◆ **WHAT TO WORK ON**:
Scan the records below for the line with "Instruction: Open the notifications bell icon" and the line with "Task: Click the Katowice". Repeat those two lines and every line between them exactly, and nothing else.

+++ GIVEN ENTRIES +++

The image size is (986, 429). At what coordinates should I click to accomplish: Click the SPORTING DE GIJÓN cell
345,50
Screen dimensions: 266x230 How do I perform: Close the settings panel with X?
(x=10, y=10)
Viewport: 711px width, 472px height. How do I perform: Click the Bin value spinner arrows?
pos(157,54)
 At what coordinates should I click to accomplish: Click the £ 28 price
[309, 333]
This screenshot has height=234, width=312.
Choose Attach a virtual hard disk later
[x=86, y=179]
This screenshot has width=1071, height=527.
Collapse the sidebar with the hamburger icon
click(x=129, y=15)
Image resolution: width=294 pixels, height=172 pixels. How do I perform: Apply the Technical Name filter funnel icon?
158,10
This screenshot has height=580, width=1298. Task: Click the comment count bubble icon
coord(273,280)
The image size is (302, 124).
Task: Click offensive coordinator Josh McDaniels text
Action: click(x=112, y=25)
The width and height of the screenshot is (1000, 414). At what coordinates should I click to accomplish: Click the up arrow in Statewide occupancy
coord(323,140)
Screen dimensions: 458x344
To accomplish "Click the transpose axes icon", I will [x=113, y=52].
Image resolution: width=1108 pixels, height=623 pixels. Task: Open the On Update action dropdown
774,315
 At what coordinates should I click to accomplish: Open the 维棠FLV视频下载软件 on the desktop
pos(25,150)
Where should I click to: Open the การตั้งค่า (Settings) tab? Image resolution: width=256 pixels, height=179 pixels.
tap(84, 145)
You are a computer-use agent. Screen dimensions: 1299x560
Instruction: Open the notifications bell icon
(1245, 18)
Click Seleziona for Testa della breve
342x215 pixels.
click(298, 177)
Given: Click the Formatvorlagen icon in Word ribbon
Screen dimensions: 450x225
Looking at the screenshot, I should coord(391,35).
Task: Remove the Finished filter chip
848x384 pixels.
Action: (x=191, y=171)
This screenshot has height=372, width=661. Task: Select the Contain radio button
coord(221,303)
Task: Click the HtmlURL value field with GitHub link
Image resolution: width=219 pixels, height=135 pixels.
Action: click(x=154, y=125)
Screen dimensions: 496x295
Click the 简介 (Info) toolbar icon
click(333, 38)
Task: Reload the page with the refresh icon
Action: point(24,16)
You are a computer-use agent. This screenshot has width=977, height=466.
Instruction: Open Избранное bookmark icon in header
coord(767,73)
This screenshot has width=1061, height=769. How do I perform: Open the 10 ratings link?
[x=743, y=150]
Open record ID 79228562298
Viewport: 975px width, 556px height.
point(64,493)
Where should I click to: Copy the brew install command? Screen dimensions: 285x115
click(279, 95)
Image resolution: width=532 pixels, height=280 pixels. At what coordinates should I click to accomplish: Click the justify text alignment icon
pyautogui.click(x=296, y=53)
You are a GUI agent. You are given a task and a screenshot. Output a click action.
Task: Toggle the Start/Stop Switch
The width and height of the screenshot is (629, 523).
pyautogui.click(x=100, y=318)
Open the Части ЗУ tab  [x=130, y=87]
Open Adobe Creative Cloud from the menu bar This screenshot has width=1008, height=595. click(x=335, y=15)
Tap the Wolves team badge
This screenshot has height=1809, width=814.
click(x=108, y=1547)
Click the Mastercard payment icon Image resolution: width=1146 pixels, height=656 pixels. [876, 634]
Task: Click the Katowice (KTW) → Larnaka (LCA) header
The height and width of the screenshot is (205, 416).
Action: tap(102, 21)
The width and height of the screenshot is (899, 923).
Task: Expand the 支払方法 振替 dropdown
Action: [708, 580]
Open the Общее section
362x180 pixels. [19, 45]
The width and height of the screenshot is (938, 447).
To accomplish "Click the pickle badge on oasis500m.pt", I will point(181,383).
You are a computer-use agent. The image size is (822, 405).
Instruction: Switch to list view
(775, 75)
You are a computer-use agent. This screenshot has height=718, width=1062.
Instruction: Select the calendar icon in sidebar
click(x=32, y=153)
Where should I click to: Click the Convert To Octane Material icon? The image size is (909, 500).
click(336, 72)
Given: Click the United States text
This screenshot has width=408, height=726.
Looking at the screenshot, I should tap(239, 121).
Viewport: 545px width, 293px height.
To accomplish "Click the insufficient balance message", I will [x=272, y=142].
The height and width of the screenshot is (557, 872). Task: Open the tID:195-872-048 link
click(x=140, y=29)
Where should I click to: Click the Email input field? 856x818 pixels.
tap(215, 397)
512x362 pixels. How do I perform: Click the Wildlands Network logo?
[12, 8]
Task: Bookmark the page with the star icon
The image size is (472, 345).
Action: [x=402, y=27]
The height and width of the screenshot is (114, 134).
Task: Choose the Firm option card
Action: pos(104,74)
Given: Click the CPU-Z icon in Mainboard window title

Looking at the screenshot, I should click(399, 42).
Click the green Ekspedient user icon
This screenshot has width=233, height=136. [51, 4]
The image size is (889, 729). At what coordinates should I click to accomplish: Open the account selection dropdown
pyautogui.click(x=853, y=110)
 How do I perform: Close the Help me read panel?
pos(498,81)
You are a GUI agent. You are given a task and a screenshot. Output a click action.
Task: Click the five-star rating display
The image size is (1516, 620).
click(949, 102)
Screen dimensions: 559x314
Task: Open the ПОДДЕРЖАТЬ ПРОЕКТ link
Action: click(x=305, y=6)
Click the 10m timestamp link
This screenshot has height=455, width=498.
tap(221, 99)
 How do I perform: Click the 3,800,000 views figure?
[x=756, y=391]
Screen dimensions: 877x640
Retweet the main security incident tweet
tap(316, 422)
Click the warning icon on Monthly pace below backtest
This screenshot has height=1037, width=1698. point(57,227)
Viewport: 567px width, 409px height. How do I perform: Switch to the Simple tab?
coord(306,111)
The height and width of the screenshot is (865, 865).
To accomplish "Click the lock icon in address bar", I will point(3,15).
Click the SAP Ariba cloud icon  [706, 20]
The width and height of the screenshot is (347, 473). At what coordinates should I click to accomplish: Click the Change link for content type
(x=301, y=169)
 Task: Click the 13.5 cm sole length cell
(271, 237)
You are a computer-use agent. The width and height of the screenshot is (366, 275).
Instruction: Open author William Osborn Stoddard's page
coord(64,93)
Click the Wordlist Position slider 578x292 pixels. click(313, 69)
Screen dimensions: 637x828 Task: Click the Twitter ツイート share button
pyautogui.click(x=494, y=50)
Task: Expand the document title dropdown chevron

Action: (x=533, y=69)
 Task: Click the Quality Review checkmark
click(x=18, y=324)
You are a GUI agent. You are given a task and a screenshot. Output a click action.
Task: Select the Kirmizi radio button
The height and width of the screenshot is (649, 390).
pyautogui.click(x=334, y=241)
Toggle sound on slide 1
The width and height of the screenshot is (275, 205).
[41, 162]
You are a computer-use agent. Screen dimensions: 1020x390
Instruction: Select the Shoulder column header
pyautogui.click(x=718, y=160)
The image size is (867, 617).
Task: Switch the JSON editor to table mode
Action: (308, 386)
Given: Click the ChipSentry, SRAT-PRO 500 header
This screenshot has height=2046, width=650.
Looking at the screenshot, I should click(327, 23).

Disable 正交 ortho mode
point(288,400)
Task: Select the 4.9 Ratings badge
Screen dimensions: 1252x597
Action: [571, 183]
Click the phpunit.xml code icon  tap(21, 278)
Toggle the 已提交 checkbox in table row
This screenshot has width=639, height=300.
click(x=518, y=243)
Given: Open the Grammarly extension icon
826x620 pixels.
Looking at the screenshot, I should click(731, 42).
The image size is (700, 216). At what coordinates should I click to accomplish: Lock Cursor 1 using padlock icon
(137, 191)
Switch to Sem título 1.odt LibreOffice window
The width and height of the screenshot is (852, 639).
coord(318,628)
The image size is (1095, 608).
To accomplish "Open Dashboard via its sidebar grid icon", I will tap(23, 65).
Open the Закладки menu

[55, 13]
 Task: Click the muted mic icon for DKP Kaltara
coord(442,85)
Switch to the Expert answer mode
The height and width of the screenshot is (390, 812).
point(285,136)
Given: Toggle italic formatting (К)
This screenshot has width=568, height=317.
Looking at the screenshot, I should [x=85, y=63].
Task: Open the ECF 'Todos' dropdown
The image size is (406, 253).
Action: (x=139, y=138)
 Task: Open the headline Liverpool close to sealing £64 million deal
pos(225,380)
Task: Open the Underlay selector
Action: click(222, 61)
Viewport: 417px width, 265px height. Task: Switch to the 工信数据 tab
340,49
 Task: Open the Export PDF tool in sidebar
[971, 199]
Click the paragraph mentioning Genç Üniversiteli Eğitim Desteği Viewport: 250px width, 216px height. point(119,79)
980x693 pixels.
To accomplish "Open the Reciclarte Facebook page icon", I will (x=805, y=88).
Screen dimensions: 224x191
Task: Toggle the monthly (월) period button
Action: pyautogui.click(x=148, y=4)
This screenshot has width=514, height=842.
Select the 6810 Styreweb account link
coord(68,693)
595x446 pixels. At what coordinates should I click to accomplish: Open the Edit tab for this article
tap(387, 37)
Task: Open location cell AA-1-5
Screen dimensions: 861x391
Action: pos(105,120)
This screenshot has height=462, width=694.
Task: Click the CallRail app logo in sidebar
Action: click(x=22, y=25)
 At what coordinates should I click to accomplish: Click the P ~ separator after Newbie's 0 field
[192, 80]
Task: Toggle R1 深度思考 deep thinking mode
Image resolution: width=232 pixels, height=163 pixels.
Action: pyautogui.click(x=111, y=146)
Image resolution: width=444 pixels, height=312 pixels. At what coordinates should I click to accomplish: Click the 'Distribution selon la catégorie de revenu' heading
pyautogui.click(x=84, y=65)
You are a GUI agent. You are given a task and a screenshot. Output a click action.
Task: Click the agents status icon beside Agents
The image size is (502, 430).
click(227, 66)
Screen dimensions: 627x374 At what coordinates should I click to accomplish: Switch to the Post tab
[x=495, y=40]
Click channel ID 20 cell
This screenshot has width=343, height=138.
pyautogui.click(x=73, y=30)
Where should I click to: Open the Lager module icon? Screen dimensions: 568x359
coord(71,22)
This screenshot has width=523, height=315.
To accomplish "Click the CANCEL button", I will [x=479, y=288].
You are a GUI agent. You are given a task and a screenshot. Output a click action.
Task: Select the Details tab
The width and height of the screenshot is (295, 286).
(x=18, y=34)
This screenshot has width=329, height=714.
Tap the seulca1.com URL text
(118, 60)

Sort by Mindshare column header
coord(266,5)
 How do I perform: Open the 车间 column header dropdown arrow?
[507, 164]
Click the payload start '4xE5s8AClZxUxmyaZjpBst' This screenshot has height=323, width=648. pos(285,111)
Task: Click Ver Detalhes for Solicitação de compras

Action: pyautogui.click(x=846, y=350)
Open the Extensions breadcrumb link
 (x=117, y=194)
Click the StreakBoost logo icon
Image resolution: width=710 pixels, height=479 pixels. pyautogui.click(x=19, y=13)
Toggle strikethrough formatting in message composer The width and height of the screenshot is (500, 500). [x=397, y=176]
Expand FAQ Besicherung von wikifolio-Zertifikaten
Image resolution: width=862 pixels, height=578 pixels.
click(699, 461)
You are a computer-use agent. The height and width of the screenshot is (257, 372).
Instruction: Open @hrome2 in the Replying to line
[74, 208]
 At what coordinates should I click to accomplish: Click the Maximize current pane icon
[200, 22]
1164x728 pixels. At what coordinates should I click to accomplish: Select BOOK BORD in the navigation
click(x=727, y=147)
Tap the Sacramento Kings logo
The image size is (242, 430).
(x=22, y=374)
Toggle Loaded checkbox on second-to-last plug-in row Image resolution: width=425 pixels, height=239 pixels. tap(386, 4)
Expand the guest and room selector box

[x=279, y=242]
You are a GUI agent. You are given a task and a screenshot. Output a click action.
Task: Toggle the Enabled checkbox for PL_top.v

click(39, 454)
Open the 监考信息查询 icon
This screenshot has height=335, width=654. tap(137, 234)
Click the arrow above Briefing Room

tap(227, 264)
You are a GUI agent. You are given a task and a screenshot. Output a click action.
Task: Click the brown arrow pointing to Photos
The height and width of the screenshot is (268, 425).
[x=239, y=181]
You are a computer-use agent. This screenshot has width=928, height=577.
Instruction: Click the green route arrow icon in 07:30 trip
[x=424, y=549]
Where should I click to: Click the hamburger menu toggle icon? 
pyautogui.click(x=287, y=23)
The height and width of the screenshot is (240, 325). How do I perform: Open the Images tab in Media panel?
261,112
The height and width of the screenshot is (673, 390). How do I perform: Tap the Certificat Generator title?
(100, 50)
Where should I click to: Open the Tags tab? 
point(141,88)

+++

◆ **RESULT**:
Instruction: Open the notifications bell icon
(1245, 18)
Click Seleziona for Testa della breve
342x215 pixels.
click(298, 177)
Given: Click the Formatvorlagen icon in Word ribbon
Screen dimensions: 450x225
Looking at the screenshot, I should coord(391,35).
Task: Remove the Finished filter chip
848x384 pixels.
Action: (x=191, y=171)
This screenshot has height=372, width=661. Task: Select the Contain radio button
coord(221,303)
Task: Click the HtmlURL value field with GitHub link
Image resolution: width=219 pixels, height=135 pixels.
Action: click(x=154, y=125)
Screen dimensions: 496x295
Click the 简介 (Info) toolbar icon
click(333, 38)
Task: Reload the page with the refresh icon
Action: point(24,16)
You are a computer-use agent. This screenshot has width=977, height=466.
Instruction: Open Избранное bookmark icon in header
coord(767,73)
This screenshot has width=1061, height=769. How do I perform: Open the 10 ratings link?
[x=743, y=150]
Open record ID 79228562298
Viewport: 975px width, 556px height.
point(64,493)
Where should I click to: Copy the brew install command? Screen dimensions: 285x115
click(279, 95)
Image resolution: width=532 pixels, height=280 pixels. At what coordinates should I click to accomplish: Click the justify text alignment icon
pyautogui.click(x=296, y=53)
You are a GUI agent. You are given a task and a screenshot. Output a click action.
Task: Toggle the Start/Stop Switch
The width and height of the screenshot is (629, 523).
pyautogui.click(x=100, y=318)
Open the Части ЗУ tab  [x=130, y=87]
Open Adobe Creative Cloud from the menu bar This screenshot has width=1008, height=595. click(x=335, y=15)
Tap the Wolves team badge
This screenshot has height=1809, width=814.
click(x=108, y=1547)
Click the Mastercard payment icon Image resolution: width=1146 pixels, height=656 pixels. [876, 634]
Task: Click the Katowice (KTW) → Larnaka (LCA) header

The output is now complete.